Anxiety attacks began after the last failed IVF round and I entered this new year with a burden I didn't want to carry. I didn't want people to see me suffering with this anxiety and would hide it as much as I could trying to push it back into that secret place it came from but it would not go back into hiding! Soon my husband became aware of the anxiety and I caved in and told him all I had been feeling. A small part of me felt relief in releasing it from myself to another. This happened on Christmas Day last year and I started then on a whole new journey of now learning to live with this risen anxiety.

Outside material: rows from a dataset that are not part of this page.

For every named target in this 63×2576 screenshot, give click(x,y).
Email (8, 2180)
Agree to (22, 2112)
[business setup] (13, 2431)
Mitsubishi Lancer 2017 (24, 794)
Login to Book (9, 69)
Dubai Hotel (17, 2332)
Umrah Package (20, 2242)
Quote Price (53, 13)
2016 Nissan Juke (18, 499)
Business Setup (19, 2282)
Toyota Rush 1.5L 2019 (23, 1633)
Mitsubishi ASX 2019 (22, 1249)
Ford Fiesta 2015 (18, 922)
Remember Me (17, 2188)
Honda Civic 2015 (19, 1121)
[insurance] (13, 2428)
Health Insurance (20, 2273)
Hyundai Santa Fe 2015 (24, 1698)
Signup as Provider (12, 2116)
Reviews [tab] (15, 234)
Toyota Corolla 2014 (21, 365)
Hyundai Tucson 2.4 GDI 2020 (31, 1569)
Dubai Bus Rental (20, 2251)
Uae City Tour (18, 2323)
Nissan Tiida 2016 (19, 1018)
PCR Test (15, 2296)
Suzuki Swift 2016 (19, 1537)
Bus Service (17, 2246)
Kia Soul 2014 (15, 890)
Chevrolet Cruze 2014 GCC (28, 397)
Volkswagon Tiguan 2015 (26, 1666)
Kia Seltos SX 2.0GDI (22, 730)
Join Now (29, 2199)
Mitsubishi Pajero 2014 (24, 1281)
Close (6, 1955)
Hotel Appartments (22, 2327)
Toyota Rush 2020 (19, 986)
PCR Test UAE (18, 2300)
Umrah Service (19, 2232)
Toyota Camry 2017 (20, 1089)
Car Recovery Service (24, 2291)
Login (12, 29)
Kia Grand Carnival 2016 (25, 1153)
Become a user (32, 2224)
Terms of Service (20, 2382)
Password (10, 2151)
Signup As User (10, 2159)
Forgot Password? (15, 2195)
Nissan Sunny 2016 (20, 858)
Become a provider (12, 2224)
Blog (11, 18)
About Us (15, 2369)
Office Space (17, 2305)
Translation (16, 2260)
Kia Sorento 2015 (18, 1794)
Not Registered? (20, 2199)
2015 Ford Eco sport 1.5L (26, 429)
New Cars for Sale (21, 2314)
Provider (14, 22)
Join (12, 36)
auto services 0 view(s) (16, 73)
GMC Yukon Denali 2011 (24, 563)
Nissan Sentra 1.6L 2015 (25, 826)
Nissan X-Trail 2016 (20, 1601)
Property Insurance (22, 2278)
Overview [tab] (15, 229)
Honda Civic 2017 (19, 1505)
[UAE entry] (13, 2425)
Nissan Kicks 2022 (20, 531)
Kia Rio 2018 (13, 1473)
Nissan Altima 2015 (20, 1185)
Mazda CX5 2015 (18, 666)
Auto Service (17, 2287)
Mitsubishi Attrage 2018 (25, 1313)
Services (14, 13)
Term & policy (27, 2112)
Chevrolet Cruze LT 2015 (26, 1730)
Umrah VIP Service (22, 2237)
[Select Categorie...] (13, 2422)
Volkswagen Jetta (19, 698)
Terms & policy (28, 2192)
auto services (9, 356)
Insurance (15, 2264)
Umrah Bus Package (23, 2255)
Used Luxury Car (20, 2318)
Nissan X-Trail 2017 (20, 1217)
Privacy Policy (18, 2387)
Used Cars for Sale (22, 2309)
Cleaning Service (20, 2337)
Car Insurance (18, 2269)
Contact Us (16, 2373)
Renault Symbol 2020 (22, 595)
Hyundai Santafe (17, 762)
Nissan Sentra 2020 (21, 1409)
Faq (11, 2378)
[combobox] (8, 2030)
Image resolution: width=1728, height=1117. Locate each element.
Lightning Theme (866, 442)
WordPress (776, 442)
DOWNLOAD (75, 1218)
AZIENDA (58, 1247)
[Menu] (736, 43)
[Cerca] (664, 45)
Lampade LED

At times I sank into deep pits of despair and would feel so ashamed of the fear I was carrying. I found myself crying more often and my heart felt tender. Yet something became clearer with each attack a revelation would follow closely behind from God. The attack would bring such confusion and everything would feel completely foggy and unclear but usually straight afterwards a truth about myself would be revealed. Layer after layer was being peeled away and God was restoring light into my life. Every so often it would feel so dark but again and again God would shine through with the burning truth. He never left me, He was by side and walking through it with me. This process was painful but there was something in it, something more than what my eyes were seeing. God has been taking me on the journey of fear so it can be replaced, so it can be reinstated with Faith!

He is revealing more and more to me every day and my journey is taking shape and form as I see what true restoration really means! I have so much more that I could write but I breathe a sigh as I let go of the words onto the page...My heart feels lighter..

 I must thank all those dear friends who have been walking this journey with me.